Denpasar – Piles of uncollected garbage are building up across Indonesia’s resort island of Bali after authorities restricted access to its largest landfill, exposing gaps in the government’s effort to enforce a long-standing ban on open dumping and raising concerns over public health, tourism and environmental damage.

Since the beginning of April, Bali’s main landfill at Suwung has been closed to most organic waste as part of Jakarta’s push to phase out open landfills nationwide, a policy formally introduced in 2013 but only now being enforced more aggressively.

With limited replacement infrastructure in place, residents and businesses say waste is accumulating on roadsides, attracting rats and prompting some people to burn rubbish in the open, sending smoke through densely populated neighborhoods.“As a business owner, this is a real nuisance,” said Yuvita Anggi Prinanda, who runs a flower stall in Denpasar and generates several large bags of plant waste each day.

She said she had paid a private company to remove garbage near her shop after the smell began driving away customers.Bali produces an estimated 3,400 tons of waste daily, a figure driven in part by tourism on an island that welcomed around seven million visitors last year, far exceeding its local population of about 4.4 million.

At Kuta beach, one of Bali’s busiest tourist areas and a location frequently affected by marine plastic debris, rubbish bags have been stacked high in parking areas as collection systems struggle to cope.“You have many rats here at nighttime.

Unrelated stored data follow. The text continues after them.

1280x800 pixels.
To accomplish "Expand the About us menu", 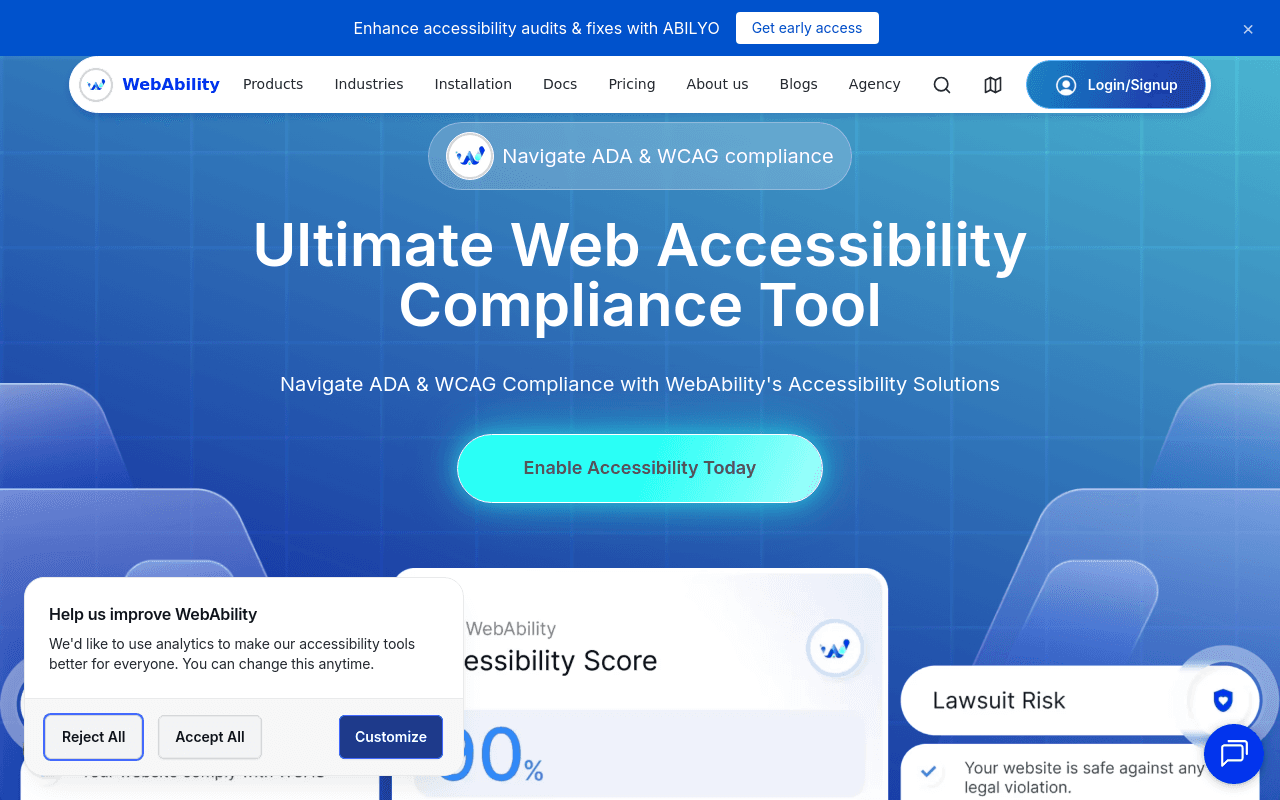I will 717,84.
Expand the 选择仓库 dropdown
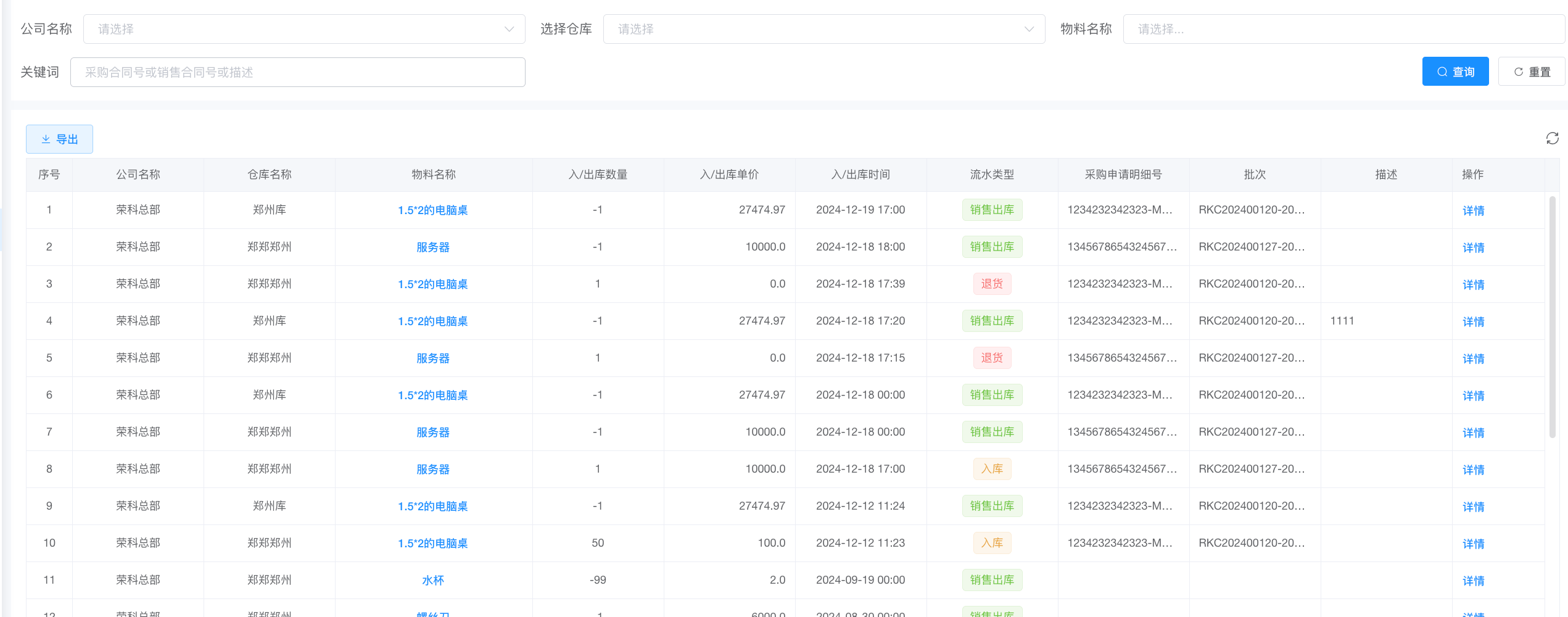 pos(823,29)
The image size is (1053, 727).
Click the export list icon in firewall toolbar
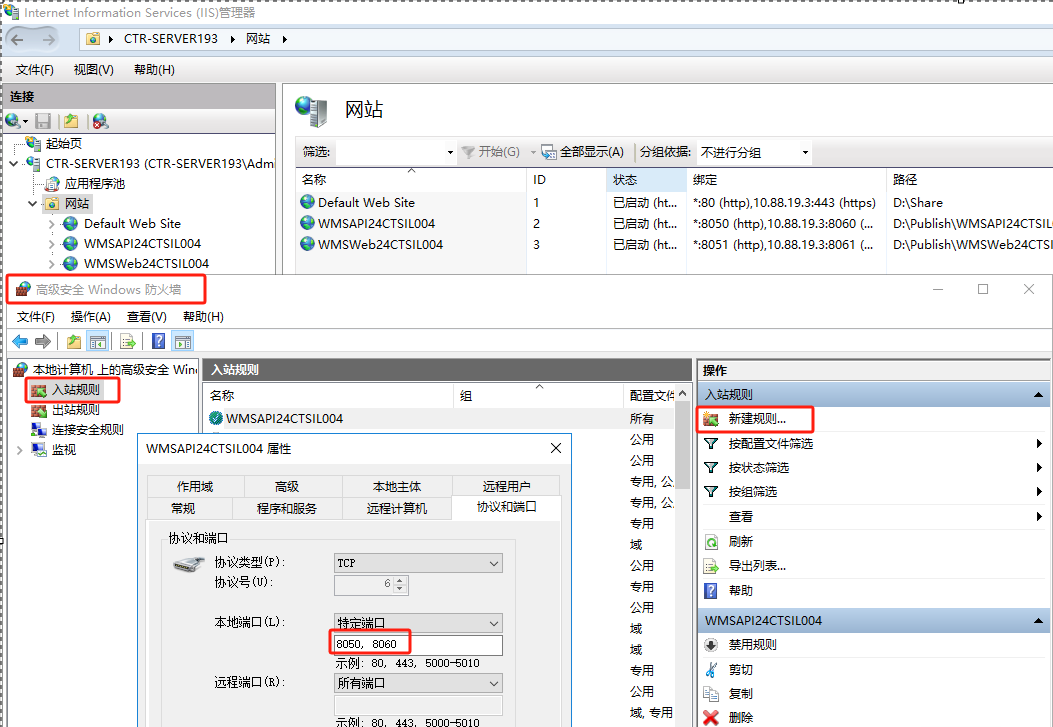click(128, 341)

The smell is not very good it’s not a good look,” said Australian tourist Justin Butcher.Authorities have warned that people caught illegally dumping or burning trash face up to three months in jail and fines of 50 million rupiah ($3,000), according to Bali public order agency head I Dewa Nyoman Rai Dharmadi.But sanitation workers say the restrictions have left them with few practical options.

“If we don’t collect our client’s trash, we are in the wrong, if we collect it, where do we dispose it?” said I Wayan Tedi Brahmanca, one of hundreds of workers who drove garbage trucks to the governor’s office in protest on April 16.

Following the demonstration, the provincial government said limited disposal at Suwung would be temporarily allowed until the end of July.From August, however, Indonesia plans to fully end the use of open landfills nationwide, despite uncertainty over replacement systems.

Waste management expert Nur Azizah of Gadjah Mada University said Suwung receives about 1,000 tons of waste per day and has been operating beyond capacity for years.She said up to 70% of the waste was organic material, which can produce methane gas over time, creating fire and landslide risks.

Such incidents have occurred repeatedly in Indonesia, including a collapse in March at the country’s largest landfill outside Jakarta that buried trucks and food stalls and killed seven people.Indonesia’s environment ministry says the country’s 284 million people generate more than 40 million tons of waste annually, with nearly 40% made up of food waste and almost one-fifth plastic.

Only about one-third of that waste is formally managed through recycling or processing, according to researchers, while the rest is often dumped into rivers, landfills or open land.

Fewer than one-third of Indonesia’s 485 landfills have shut since the open-dumping ban was introduced more than a decade ago.“We have not been managing waste properly, resulting in an emergency in all cities and regencies,” former environment minister Hanif Faisol Nurofiq said recently.

The government plans to begin construction in June on several waste-to-energy projects, including one in Bali expected to process around 1,200 tons of waste per day, though officials say such facilities may take years to become operational.